What About Bankruptcy and Student Loans?

Traditionally, student loans were excluded from bankruptcy proceedings. That has begun to change in recent years.

Now you may be able to get some or all of your student loan debt discharged in a bankruptcy proceeding. To do this, you have to prove that repaying the loan would cause undue hardship.

This involves showing that:

  • Repaying the loan would prevent you from having a minimal standard of living; and

  • This hardship would be likely to continue for an extended portion of the repayment period; and

  • You made a reasonable effort to keep up with payments before filing bankruptcy.

If you are successful, your bankruptcy will stay on your credit report for anywhere from seven to ten years. That will make it very hard to get credit during that time. 

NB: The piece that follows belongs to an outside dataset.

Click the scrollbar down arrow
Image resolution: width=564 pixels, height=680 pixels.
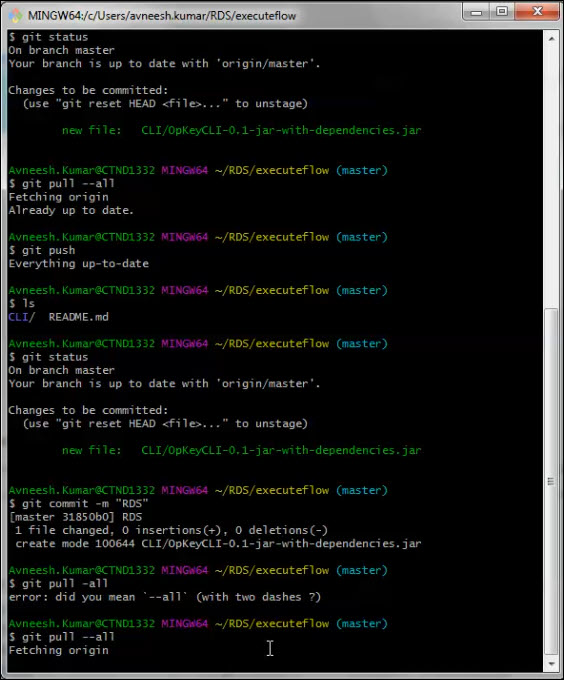[551, 664]
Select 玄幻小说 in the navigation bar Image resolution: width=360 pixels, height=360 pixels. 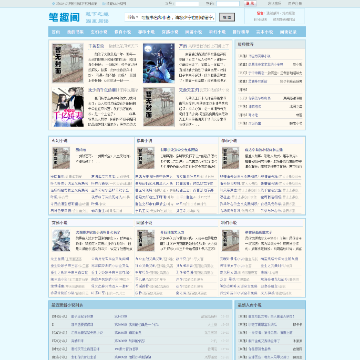point(99,32)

Frequently Asked Questions

Is the government going to forgive student loan debt?

It's been talked about a lot, but there are some serious obstacles to it happening. You may be better off checking out one of the types of relief that is available already. Several of these are described in this article.

Does public service loan forgiveness apply to private student loans?

No, it does not. That is offered only as a benefit for federal student loan borrowers. The same goes for debt forgiveness tied to military service, teaching and service in an AmeriCorps program.

Is debt consolidation a good idea for student loans?

Sometimes, but there may be problems. It can be hard to lower the interest rate on a federal loan because they are relatively low. Also, if you pay off a federal loan with a private loan, you would give up access to special programs and protections for federal student loan borrowers. In some cases, debt consolidation or refinancing can lengthen the time to repay your loan. That may result in you paying more interest.